ROTEM Describes the Entire Hemostatic Process from Clot Formation to Fibrinolysis
ROTEM (Rotational Thromboelastometry) assesses the complete hemostatic process in whole blood, measuring coagulation from initial clot formation through clot propagation and stabilization, to final clot dissolution (fibrinolysis). 1
Comprehensive Assessment of Hemostasis
ROTEM evaluates the viscoelastic properties of blood clotting as a dynamic, real-time process rather than isolated components 2. The technology provides a global assessment that includes:
Primary Components Measured
Clot initiation phase: Measured by clotting time (CT), which reflects the time required for initial fibrin formation and corresponds to the intrinsic or extrinsic coagulation pathways 1
Clot propagation phase: Assessed through clot formation time (CFT) and alpha angle, representing the speed at which the clot develops and strengthens 1
Clot strength: Quantified by maximum clot firmness (MCF), which reflects the combined contributions of platelets and fibrinogen to overall clot stability 1
Fibrinolysis: Measured by clot lysis parameters (CL30, CL60, or maximum lysis), indicating the breakdown of the clot over time 1
Specific Hemostatic Pathways Evaluated
ROTEM uses different reagents to isolate specific aspects of hemostasis 1:
INTEM: Evaluates the intrinsic coagulation pathway using ellagic acid activation 1
EXTEM: Assesses the extrinsic pathway through tissue factor activation 1, 3
FIBTEM: Isolates fibrinogen's contribution to clot formation by inhibiting platelets with cytochalasin D 1, 4
APTEM: Specifically evaluates the fibrinolytic pathway using aprotinin (a fibrinolysis inhibitor) 1
HEPTEM: Detects heparin effects on coagulation using heparinase 1
Clinical Validation
ROTEM has been validated to detect systemic changes in coagulation activation and fibrinolysis in humans 5. The clotting time correlates strongly with prothrombin fragments (F1+2) as markers of coagulation activation (r = -0.83), while maximum lysis correlates excellently with tissue plasminogen activator levels (r = 0.82) 5. In trauma patients, ROTEM parameters show significant correlations with standard coagulation assays: CA15-EXTEM correlates with PT (r = 0.66), CFT-INTEM with aPTT (r = 0.91), and CA10-FIBTEM with fibrinogen levels (r = 0.85) 3.

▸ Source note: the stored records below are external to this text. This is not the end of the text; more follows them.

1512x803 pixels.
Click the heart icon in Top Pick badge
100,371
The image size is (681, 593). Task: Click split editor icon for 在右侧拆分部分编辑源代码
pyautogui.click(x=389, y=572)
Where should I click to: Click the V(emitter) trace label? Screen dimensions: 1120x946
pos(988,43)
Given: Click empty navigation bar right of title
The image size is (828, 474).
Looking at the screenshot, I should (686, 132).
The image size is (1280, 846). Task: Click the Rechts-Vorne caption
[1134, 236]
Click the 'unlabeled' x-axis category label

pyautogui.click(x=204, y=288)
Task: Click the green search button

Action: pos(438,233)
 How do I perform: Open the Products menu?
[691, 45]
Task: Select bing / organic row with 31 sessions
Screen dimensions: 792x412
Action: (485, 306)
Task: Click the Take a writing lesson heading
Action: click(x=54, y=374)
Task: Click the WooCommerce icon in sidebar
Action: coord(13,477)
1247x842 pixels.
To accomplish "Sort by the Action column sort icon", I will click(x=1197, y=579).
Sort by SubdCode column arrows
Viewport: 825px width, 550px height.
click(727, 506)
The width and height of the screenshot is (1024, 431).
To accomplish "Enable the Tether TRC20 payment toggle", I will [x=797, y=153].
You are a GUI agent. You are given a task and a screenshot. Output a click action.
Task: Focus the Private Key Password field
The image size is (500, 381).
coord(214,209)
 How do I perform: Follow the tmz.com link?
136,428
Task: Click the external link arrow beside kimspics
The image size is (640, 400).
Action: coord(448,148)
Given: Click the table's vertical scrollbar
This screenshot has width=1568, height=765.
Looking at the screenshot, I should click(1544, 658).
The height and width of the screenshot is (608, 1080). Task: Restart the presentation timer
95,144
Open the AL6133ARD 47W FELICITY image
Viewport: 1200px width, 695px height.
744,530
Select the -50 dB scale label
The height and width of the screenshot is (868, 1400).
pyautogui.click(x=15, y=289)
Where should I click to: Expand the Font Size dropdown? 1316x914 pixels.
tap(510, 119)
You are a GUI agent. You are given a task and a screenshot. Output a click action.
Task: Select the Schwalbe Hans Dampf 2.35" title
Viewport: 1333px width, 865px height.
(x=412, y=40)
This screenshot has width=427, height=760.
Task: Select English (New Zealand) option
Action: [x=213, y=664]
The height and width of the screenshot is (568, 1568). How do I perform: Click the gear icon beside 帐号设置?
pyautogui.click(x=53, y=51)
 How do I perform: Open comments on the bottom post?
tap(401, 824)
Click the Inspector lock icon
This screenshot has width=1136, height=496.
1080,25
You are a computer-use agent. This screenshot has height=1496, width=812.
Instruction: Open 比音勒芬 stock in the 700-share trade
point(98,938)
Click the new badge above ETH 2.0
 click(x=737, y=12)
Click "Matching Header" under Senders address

Key Distinction from Standard Coagulation Tests
Unlike conventional coagulation tests (PT, aPTT, fibrinogen) that measure isolated components of hemostasis in plasma, ROTEM evaluates the entire coagulation process in whole blood, including cellular components and their interactions 1, 2. This provides a more physiologically relevant assessment of hemostatic function at the point of care 6.
Important Limitations
ROTEM cannot assess the contribution of endothelium to coagulation, so it cannot detect von Willebrand disease or disorders affecting endothelial adherence 7. The test is performed at 37°C and cannot assess the effects of hypothermia on coagulation 7. Results show variability between devices and are not interchangeable between ROTEM and TEG systems 7, 4.